→ Description of the task: The records below are to be repeated in full, exactly as they are.

** Opening Source data block **

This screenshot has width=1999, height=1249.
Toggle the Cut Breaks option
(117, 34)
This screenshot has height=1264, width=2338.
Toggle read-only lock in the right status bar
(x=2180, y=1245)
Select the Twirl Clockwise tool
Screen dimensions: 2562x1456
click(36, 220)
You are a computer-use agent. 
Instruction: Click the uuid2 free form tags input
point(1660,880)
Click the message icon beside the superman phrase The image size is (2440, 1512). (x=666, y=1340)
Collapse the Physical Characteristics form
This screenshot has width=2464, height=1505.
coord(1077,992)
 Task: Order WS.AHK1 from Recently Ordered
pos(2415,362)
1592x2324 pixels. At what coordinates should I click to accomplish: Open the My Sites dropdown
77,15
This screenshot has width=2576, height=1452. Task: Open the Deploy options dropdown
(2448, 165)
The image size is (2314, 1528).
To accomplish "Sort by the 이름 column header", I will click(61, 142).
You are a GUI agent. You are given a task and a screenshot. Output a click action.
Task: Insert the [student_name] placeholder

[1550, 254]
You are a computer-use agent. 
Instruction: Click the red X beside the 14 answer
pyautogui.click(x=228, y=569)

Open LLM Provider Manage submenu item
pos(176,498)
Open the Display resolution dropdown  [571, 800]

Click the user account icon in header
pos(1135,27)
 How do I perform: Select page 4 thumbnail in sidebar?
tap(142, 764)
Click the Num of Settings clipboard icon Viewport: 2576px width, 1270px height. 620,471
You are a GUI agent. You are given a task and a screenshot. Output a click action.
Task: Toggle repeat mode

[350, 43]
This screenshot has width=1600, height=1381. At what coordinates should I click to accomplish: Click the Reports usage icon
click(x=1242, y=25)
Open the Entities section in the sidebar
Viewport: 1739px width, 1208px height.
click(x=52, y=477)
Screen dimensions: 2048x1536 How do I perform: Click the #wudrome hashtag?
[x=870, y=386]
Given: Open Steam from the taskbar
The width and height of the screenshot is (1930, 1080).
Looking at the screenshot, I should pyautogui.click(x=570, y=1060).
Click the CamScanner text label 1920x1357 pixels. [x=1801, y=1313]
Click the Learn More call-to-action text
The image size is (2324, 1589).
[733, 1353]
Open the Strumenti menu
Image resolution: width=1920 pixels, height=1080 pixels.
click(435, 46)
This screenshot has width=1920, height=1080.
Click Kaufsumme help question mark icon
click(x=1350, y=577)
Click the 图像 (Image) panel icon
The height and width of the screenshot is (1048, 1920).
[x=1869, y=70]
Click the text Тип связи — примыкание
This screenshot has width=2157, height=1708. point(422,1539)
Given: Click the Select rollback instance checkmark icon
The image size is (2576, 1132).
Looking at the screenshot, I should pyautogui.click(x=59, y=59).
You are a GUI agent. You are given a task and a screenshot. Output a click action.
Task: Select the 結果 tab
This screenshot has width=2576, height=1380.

** Closing Source data block **

→ Task output:
This screenshot has width=1999, height=1249.
Toggle the Cut Breaks option
(117, 34)
This screenshot has height=1264, width=2338.
Toggle read-only lock in the right status bar
(x=2180, y=1245)
Select the Twirl Clockwise tool
Screen dimensions: 2562x1456
click(36, 220)
You are a computer-use agent. 
Instruction: Click the uuid2 free form tags input
point(1660,880)
Click the message icon beside the superman phrase The image size is (2440, 1512). (x=666, y=1340)
Collapse the Physical Characteristics form
This screenshot has width=2464, height=1505.
coord(1077,992)
 Task: Order WS.AHK1 from Recently Ordered
pos(2415,362)
1592x2324 pixels. At what coordinates should I click to accomplish: Open the My Sites dropdown
77,15
This screenshot has width=2576, height=1452. Task: Open the Deploy options dropdown
(2448, 165)
The image size is (2314, 1528).
To accomplish "Sort by the 이름 column header", I will click(61, 142).
You are a GUI agent. You are given a task and a screenshot. Output a click action.
Task: Insert the [student_name] placeholder

[1550, 254]
You are a computer-use agent. 
Instruction: Click the red X beside the 14 answer
pyautogui.click(x=228, y=569)

Open LLM Provider Manage submenu item
pos(176,498)
Open the Display resolution dropdown  [571, 800]

Click the user account icon in header
pos(1135,27)
 How do I perform: Select page 4 thumbnail in sidebar?
tap(142, 764)
Click the Num of Settings clipboard icon Viewport: 2576px width, 1270px height. 620,471
You are a GUI agent. You are given a task and a screenshot. Output a click action.
Task: Toggle repeat mode

[350, 43]
This screenshot has width=1600, height=1381. At what coordinates should I click to accomplish: Click the Reports usage icon
click(x=1242, y=25)
Open the Entities section in the sidebar
Viewport: 1739px width, 1208px height.
click(x=52, y=477)
Screen dimensions: 2048x1536 How do I perform: Click the #wudrome hashtag?
[x=870, y=386]
Given: Open Steam from the taskbar
The width and height of the screenshot is (1930, 1080).
Looking at the screenshot, I should pyautogui.click(x=570, y=1060).
Click the CamScanner text label 1920x1357 pixels. [x=1801, y=1313]
Click the Learn More call-to-action text
The image size is (2324, 1589).
[733, 1353]
Open the Strumenti menu
Image resolution: width=1920 pixels, height=1080 pixels.
click(435, 46)
This screenshot has width=1920, height=1080.
Click Kaufsumme help question mark icon
click(x=1350, y=577)
Click the 图像 (Image) panel icon
The height and width of the screenshot is (1048, 1920).
[x=1869, y=70]
Click the text Тип связи — примыкание
This screenshot has width=2157, height=1708. point(422,1539)
Given: Click the Select rollback instance checkmark icon
The image size is (2576, 1132).
Looking at the screenshot, I should pyautogui.click(x=59, y=59).
You are a GUI agent. You are given a task and a screenshot. Output a click action.
Task: Select the 結果 tab
This screenshot has width=2576, height=1380.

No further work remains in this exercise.